WHAT TO PRODUCE:
Once you find the line below that has "Focus the empty Secret input box", output it and every line after it exactly, stopping after the line that has "Instruction: Click the Wert column header", with no pictures.

MATERIAL PROVIDED:
..............................
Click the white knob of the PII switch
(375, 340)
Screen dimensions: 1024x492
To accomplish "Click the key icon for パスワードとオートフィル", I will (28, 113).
..............................
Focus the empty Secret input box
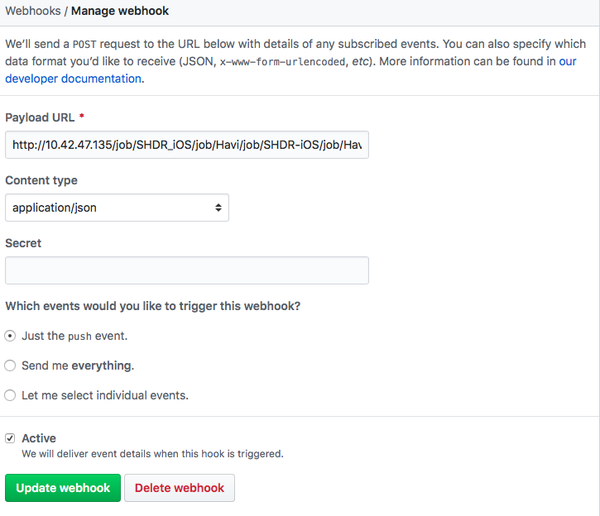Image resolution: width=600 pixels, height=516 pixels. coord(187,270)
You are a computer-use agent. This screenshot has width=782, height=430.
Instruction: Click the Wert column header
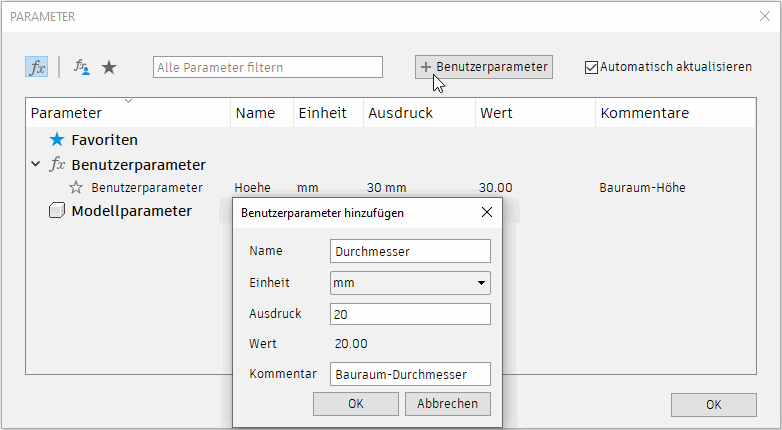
..............................
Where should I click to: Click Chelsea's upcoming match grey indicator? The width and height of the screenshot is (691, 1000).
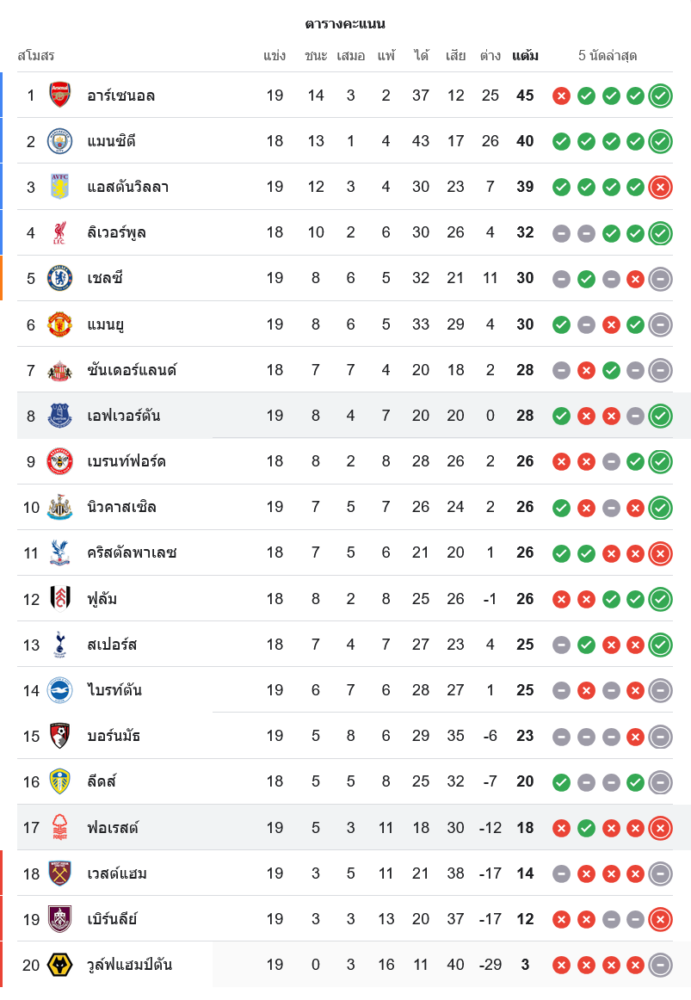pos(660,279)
..............................
WRITTEN RESPONSE:
Focus the empty Secret input box
Image resolution: width=600 pixels, height=516 pixels. coord(187,270)
You are a computer-use agent. This screenshot has width=782, height=430.
Instruction: Click the Wert column header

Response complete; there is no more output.